» **Verilen metin**:
┌────────
Antalya denince aklınıza ilk gelen şeyin piyaz olmadığını düşünüyorum. Genelde insana deniz, güneş ve antik kentleri hatırlatır Antalya. Ancak yemeye meraklı olanların aklına, Antalya piyazının da geleceğine eminim.
İstanbul’da Antalya piyazı veya tahin soslu piyaz olarak bilinirken, Antalya’da bu piyaz 1933 senesinde taratorlu piyaz adıyla ilk defa yapılmış ve ilk kez yapılan yer hala aynı piyazı servis etmeye devam ediyor.
Piyazı hem köfte ile birlikte yenilebilir, hem de tek başına son derece doyurucu bir öğün olarak servis edilebilir. İçindeki malzemelerle, bir öğünde ihtiyaç duyduğumuz tüm besin değerlerini alabiliriz; kuru fasulye ile potasyum ve magnezyum, yumurta ile protein, domates ile C vitamini ve tahin ile yararlı yağ ve mineralleri alabiliriz.
Bir gece önceden fasulyeleri sıcak suda beklettiysek, mutfağa geçelim ve Antalya piyazı yapmaya başlayalım!
└────────
» **Sağlanan veriler**:
┌────────
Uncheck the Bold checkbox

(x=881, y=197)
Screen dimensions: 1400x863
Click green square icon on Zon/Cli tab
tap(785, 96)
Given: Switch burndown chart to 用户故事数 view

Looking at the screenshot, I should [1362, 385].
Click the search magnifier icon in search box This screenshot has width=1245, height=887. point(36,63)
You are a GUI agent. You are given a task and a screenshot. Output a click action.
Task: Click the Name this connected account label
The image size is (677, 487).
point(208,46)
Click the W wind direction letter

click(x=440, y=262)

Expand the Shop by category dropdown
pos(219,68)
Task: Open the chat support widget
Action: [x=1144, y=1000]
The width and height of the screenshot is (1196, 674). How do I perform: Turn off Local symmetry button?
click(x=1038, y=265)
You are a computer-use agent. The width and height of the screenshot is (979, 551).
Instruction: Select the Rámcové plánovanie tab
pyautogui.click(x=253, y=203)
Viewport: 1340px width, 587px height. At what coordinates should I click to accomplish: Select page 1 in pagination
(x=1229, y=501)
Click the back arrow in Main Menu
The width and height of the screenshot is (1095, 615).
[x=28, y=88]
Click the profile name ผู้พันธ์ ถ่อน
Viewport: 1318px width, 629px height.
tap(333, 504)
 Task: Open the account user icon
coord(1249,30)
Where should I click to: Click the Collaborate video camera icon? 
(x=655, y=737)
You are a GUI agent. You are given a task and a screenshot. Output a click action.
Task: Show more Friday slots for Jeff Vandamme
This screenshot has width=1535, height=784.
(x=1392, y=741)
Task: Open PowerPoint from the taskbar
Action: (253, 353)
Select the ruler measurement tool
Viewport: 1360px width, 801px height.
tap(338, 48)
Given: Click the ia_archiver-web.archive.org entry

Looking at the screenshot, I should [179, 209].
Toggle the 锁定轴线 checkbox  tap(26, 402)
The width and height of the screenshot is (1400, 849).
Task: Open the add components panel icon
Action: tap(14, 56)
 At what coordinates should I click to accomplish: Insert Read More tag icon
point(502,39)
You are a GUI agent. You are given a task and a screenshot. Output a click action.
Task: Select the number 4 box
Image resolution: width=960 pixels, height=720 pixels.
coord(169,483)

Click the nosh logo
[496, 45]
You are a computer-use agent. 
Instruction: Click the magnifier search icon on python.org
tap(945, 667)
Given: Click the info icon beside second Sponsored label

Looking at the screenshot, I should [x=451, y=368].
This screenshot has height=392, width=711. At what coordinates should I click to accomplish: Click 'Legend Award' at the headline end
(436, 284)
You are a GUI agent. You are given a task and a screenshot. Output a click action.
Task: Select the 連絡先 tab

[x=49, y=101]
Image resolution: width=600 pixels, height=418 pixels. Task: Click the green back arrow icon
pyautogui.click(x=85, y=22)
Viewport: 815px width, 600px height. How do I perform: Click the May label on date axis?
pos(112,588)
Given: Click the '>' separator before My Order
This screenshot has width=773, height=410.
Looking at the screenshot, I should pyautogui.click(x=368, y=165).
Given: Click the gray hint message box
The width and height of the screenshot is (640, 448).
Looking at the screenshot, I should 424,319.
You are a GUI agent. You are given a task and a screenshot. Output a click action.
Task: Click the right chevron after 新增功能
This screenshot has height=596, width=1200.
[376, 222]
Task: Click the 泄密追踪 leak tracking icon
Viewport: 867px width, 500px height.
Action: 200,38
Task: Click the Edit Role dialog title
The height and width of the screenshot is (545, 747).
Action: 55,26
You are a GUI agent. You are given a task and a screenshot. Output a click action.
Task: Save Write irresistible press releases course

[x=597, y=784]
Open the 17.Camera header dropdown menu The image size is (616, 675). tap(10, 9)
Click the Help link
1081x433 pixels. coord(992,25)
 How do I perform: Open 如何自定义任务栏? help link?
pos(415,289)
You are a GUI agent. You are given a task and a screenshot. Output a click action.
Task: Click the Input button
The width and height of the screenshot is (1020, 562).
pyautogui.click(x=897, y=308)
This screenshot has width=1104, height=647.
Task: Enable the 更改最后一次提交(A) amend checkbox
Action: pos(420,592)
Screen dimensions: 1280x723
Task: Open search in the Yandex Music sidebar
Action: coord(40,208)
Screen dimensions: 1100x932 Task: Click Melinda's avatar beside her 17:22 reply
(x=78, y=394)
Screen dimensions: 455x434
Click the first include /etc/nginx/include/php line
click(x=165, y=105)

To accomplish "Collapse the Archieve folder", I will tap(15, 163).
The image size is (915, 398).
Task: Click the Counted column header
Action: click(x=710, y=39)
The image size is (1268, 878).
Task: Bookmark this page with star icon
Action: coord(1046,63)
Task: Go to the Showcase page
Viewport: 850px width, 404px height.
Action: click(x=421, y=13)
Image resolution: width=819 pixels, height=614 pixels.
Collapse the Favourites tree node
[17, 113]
└────────
» **Görev koşulları**: Antalya piyazını anlatan metni son cümlesinden sonrasıyla sürdürün.

» **Yazılı yanıt**:
Antalya piyazı yaparken dikkat etmeniz gereken ilk püf nokta, bakliyatlarla yapılan tüm yemeklerde geçerli, özellikle nohut ve kuru fasulye gibi zor pişen bakliyatları bir gece önceden sıcak suda bekletin – buna ev dilinde ıslamak denir, böylece daha kolay pişecektir. Bir diğeri ise, piyaz ve çoban salata gibi salatalar için geçerli olan bir püf nokta; sosu servis etmeden bir kaç saat önce koyabilirsiniz. Böylece sos ile diğer malzemelerin tadı iyice bütünleşir ve servis sırasında çok daha fazla lezzetlenmiş olur.
En klasik ve muhtemelen en güzel eşlikçisi ızgara köftedir. Daha hafif yemek istiyorum derseniz, yeşil salata ile servis edebilirsiniz.